2019-3-29 11:30 |
Christine Duhaime, a lawyer associated with Duhaime Law, the law firm once associated with the troubled QuadrigaCX, claimed that the late CEO Gerald Cotten shunned the “law and order folks”, i.e, the accountant, the auditor and herself, who had been appointed as the regulatory attorney.
According to Bloomberg, Duhaime was hired in 2016 as the exchange’s regulatory attorney. QuadrigaCX allegedly still owes $100,000 to the firm, with Duhaime Law becoming a victim of extortion and defamation threats following the scandal.
The Canada-based exchange, registered with FINTRAC, was the first crypto exchange to get a cold storage insurance in 2015. It was a big “feat” back then, said Duhaime.
With four law firms counseling QuadrigaCX on different matters, QuadrigaCX was more transparent than many cryptocurrency exchanges that exist today, Duhaime claimed. Duhaime Law’s services were terminated after six months of operation with the exchange.

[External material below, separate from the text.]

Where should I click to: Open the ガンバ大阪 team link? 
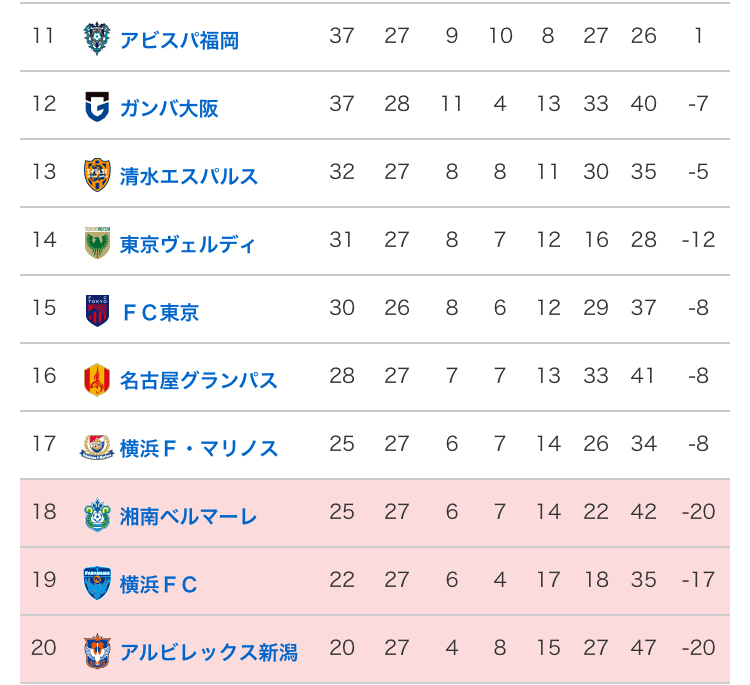(169, 108)
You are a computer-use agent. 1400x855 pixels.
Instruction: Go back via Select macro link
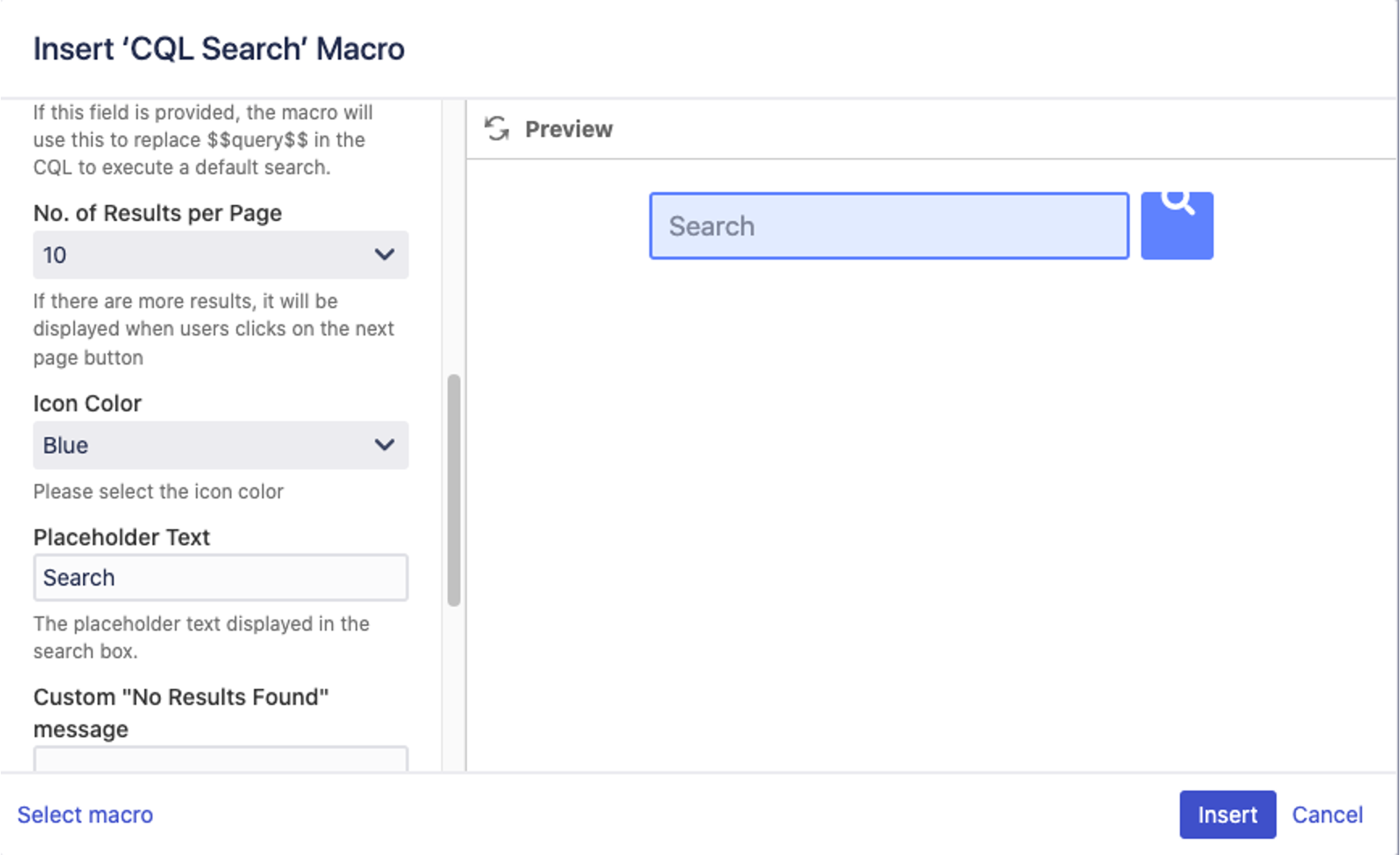pos(85,815)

Accusing the late CEO of the company’s fate, Duhaime said that Quadriga began collapsing in 2016 when Cotten decided that he did not want the crypto exchange to be a “listed company”. Subsequently, he terminated all associated agencies. Duhaime added,
“From that moment onwards, Mr. Cotten solely took over QuadrigaCX and operated the exchange as if it had no investors, no shareholders, no regulatory agencies and no law that applied to it -– no corporate law, no securities law, no anti-money-laundering law and no contract law.”